- Born: 21 January 1650 1650 Claydon, Oxfordshire
- Died: 18 July 1722 (aged 72) Oxford
- Occupations: Clock- and watchmaker

= John Knibb =

John Knibb (1650–1722) was an English clockmaker born in Claydon, Oxfordshire. He produced various clocks and watches including bracket clocks, lantern clocks, longcase clocks, and some wall-clocks, as well as building and maintaining several turret clocks. Even though his main market was catering to customers of modest means, he also dominated the higher-quality sector. Only six of Knibb's watches are known to survive.

==Life==
Knibb was born in 1650, the sixth son of Thomas and Elizabeth Knibb of Claydon, Oxfordshire.
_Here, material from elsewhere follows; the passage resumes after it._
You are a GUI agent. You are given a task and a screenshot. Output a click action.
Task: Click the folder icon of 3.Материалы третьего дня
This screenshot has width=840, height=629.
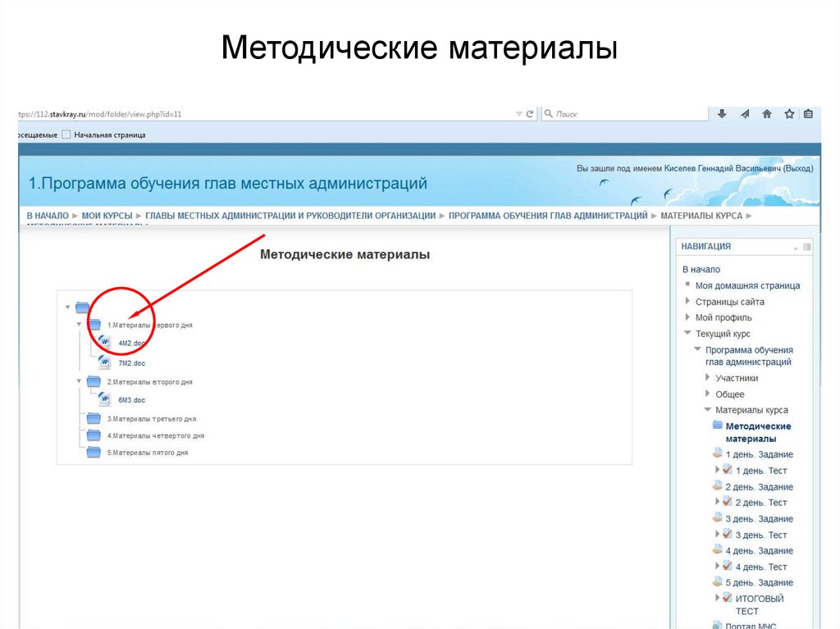coord(93,418)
He was cousin to the clock- and instrument maker Samuel Knibb (1625–70) and younger brother of the distinguished clock- and watchmaker Joseph Knibb (1640–1711).

In about 1664 Knibb moved from Claydon to Oxford to join his elder brother as either an apprentice or an assistant. In 1670, Samuel Knibb died and Joseph moved to London to replace him, leaving John in charge in Oxford. However, John was not a freeman of the City of Oxford, so all the clocks that he made still had to be signed "Joseph Knibb".

In 1672, Knibb applied to become a freeman of Oxford, and the Mayor and City Council proposed that he should be admitted for a fee of £30. Knibb considered this excessive, so he asked Brome Whorwood, one of the two MPs for Oxford, to intervene. Under Whorwood's persuasion, the Council reduced the fee to 20 marks (£13 6s 8d) and admitted Knibb as a freeman in April 1673.

Knibb and his wife Elizabeth had three sons and five daughters between 1679 and 1695. Four of their daughters predeceased them. Knibb died at Oxford in 1722, followed by his widow Elizabeth in 1726. They are buried at St Cross parish church with their four daughters.

John and Elizabeth were survived by their one remaining daughter and three sons, of whom the youngest, Joseph (born 1695), had been apprenticed to a London clockmaker in 1710. Knibb left young Joseph only one shilling in his will, because he had already inherited a legacy of £200 from his uncle Joseph, who died in 1711.

Knibb had several apprentices during his career. One was Samuel Aldworth, from Childrey, who was apprenticed to Knibb in 1673 and became a freeman of the city with his own clock business in 1689. In 1697 Joseph Knibb retired from London to Hanslope and Aldworth moved to London to succeed him. In 1703, Aldworth married into the Knibb extended family, his bride being Elizabeth Knibb, from Collingtree in Northamptonshire.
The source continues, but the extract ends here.